The decision function is set to ovo, i.e. one-versus-one, which will take each try to separate each pair of classes ignoring the others.

Let’s train !

metrics = cross_validate(model, res, y, scoring=['precision_macro', 'recall_macro'], cv=cv, n_jobs=-1)


print('Precision: %.3f (%.3f)' % (mean(metrics["test_precision_macro"]), std(metrics["test_precision_macro"])))
print('Recall: %.3f (%.3f)' % (mean(metrics["test_recall_macro"]), -std(metrics["test_recall_macro"])))

-----------------------------------

Precision: 0.740 (0.021)
Recall: 0.637 (0.014)

Two interesting metrics here: The precision and the recall.

The precision means that, for each class, among the predicted documents, 74% are correctly predicted, which is not bad.

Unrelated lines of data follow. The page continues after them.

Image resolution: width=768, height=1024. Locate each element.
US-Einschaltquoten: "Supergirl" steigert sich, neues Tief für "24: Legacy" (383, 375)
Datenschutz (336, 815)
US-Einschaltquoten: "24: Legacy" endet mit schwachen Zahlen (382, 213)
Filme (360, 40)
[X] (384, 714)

On the other hand, the recall means that among all documents from a certain class, we were able to catch 63%.

Conclusion and perspectives

As you can see, it is relatively easy to implement a quick classifier, using only the basics of machine learning. Of course it is not perfect, but when you don’t have anything, even a bad model is acceptable.

Clearly a lot of improvments can be made. The preprocessing is probably the most impactful part on a model. For instance, instead of using a TF-IDF, we could try more sophisticated algorithms such as BERT. From the model side, we could also try other classifiers or even stack several ones for better performance.

That being said, if your objective is to have a working model to classify your documents, this is a good starting point.

The next step is to put this in production ! I will cover this part on another post.